You can determine the success of your restriction digestion by analyzing the resulting DNA fragments using various methods.
1. Gel Electrophoresis
- Visual Inspection: Running the digested DNA on an agarose gel allows you to visualize the fragments.
- If the restriction enzyme cut the DNA at the expected sites, you'll see distinct bands corresponding to the predicted fragment sizes.
- If the digestion was unsuccessful, you'll likely see a single band representing the uncut DNA or multiple bands that don't match the expected sizes.
- Size Comparison: Comparing the band pattern to a DNA ladder with known fragment sizes helps confirm the success of the digestion.
2. DNA Sequencing
- Verification of Cut Sites: Sequencing the digested DNA allows you to confirm the presence or absence of the expected restriction enzyme cut sites.

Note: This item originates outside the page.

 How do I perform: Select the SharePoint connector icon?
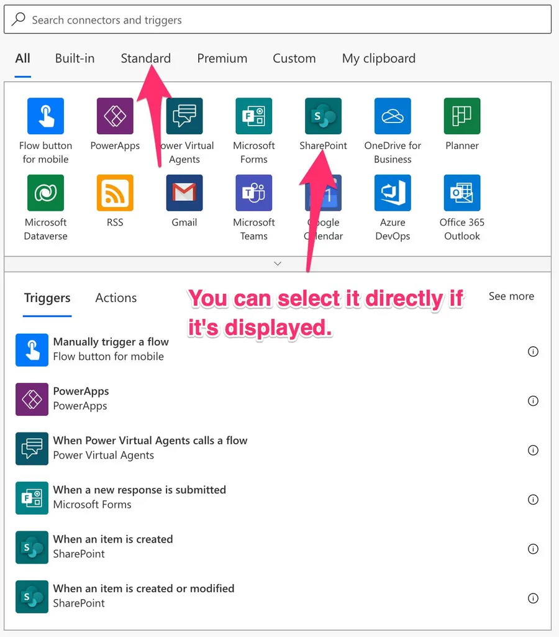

- This method provides definitive evidence of successful digestion by revealing the exact sequence of the DNA fragments.
3. Ligations and Cloning
- Successful Ligation: If the restriction digestion was successful, the digested DNA fragments will be able to ligate into a vector, resulting in the formation of recombinant DNA molecules.
- Transformation and Selection: These recombinant molecules can be transformed into competent cells, and the successful transformants can be selected and analyzed.
4. PCR Analysis
- Confirmation of Fragment Presence: PCR using primers flanking the restriction enzyme cut sites can be used to confirm the presence of the expected fragments.
- The absence of a PCR product indicates unsuccessful digestion.
5. Other Techniques
- Southern Blotting: This technique can be used to detect specific DNA sequences in the digested DNA sample, providing further evidence of successful digestion.
By employing these methods, you can confidently assess the success of your restriction digestion and proceed with subsequent experiments.